Sequential MSE¶
Context¶
Sequential MSE (SeqMSE) is a quantization technique that optimizes the parameter encodings of each layer of a model individually to minimize the difference between the layer’s original and quantized outputs. Rather than relying on training, SeqMSE uses a search-based approach, offering several benefits:
It requires only a small amount of unlabeled data
It approximates the global minimum without getting trapped in local minima
It is robust to overfitting
Workflow¶
Prerequisites¶
To use SeqMSE, you must have the following:
A pre-trained PyTorch or ONNX model (TensorFlow is not supported)
A set of representative input samples for the model
Procedure¶
Setup¶
import torch
import torchvision
from torchvision import transforms
# Load the model
# General setup that can be changed as needed
from torchvision.models import mobilenet_v2, MobileNet_V2_Weights
device = "cuda:0" if torch.cuda.is_available() else "cpu"

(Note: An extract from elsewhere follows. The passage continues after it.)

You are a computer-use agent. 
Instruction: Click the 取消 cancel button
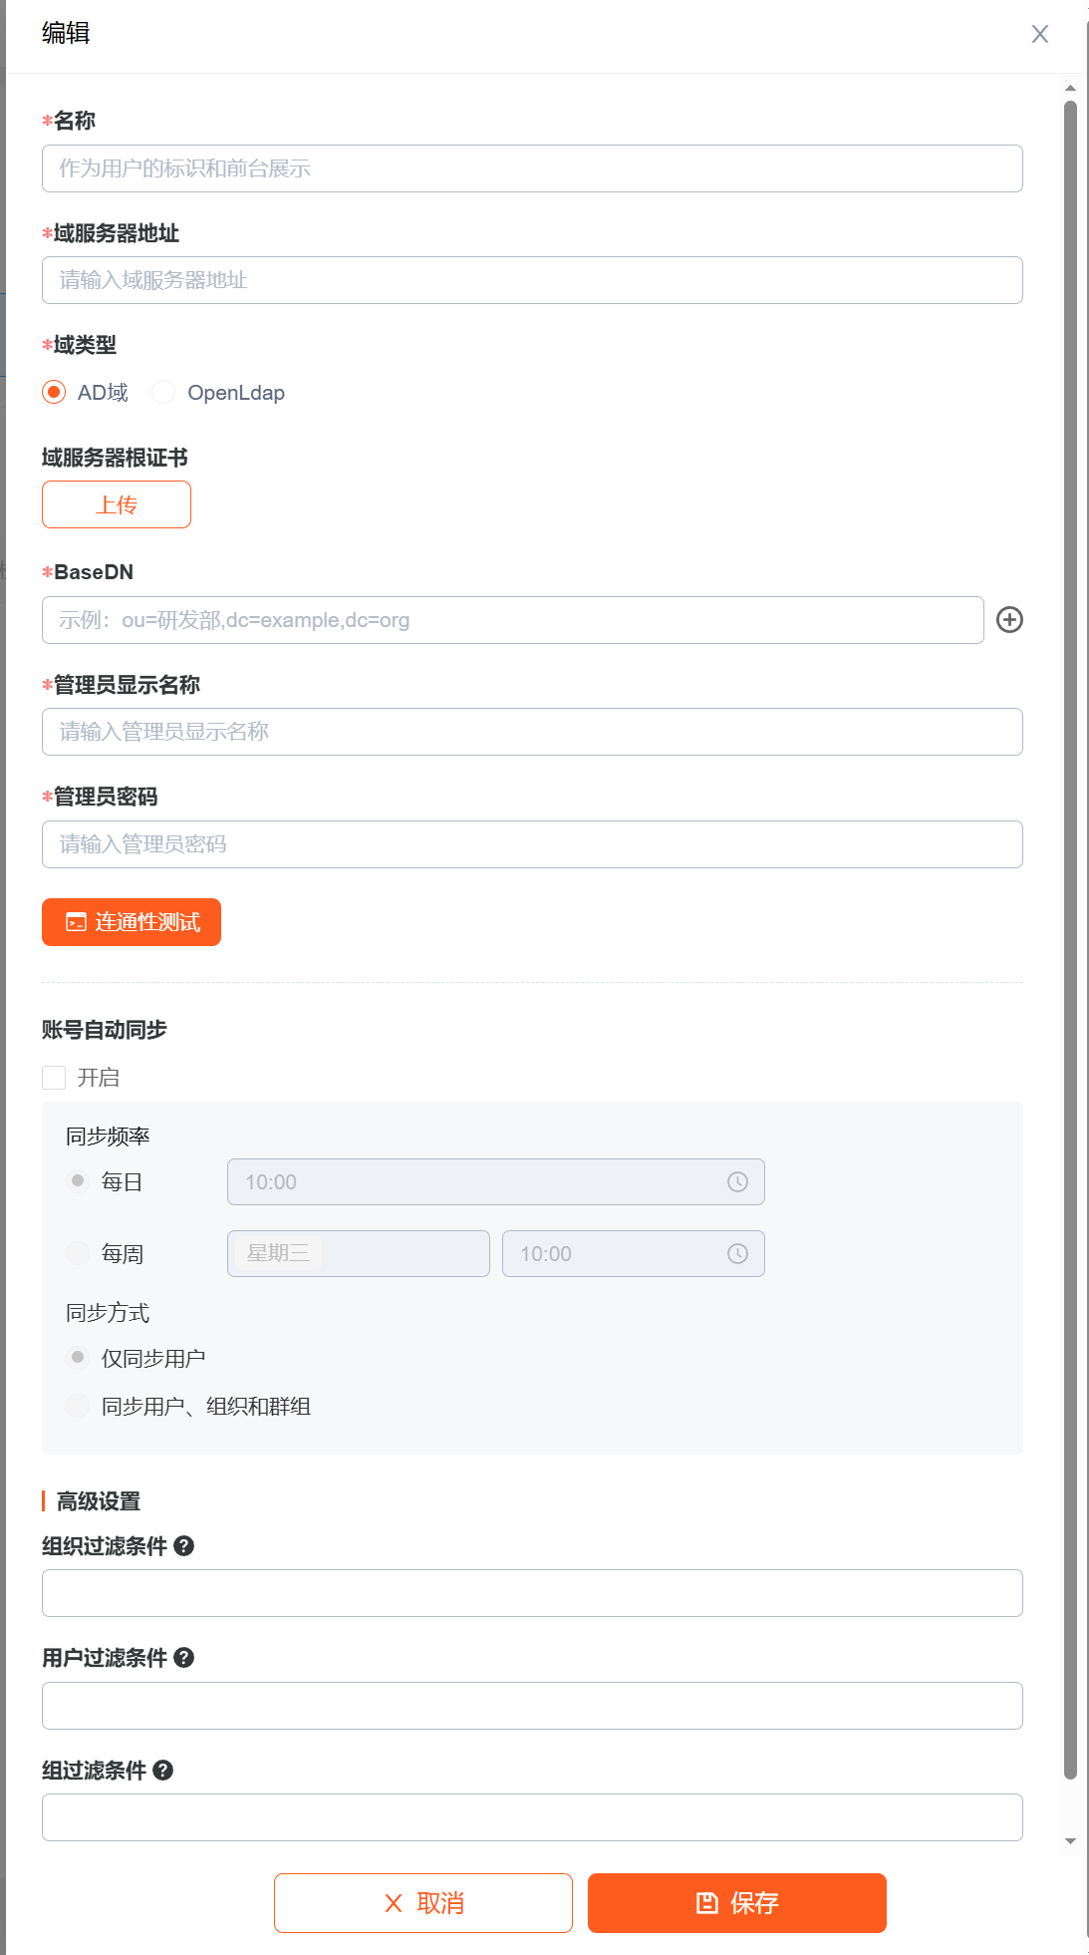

model = mobilenet_v2(weights=MobileNet_V2_Weights.DEFAULT).eval().to(device)
DATASET_ROOT = ... # Set your path to imagenet dataset root directory
BATCH_SIZE = 32
NUM_CALIBRATION_SAMPLES = 128
preprocess = transforms.Compose(
[
transforms.Resize(256),
transforms.CenterCrop(224),
transforms.ToTensor(),
transforms.Normalize(mean=[0.485, 0.456, 0.406], std=[0.229, 0.224, 0.225]),
]
)
imagenet_data = torchvision.datasets.ImageNet(
DATASET_ROOT,
split="val",
transform=preprocess
)
dataloader = torch.utils.data.DataLoader(
imagenet_data,
batch_size=BATCH_SIZE,
shuffle=True,
num_workers=4
)
Not supported.
import os
import onnxruntime as ort
import onnx
import torch
from torchvision import transforms
import torchvision
# Load the model
pt_model = torchvision.models.mobilenet_v2(pretrained=True)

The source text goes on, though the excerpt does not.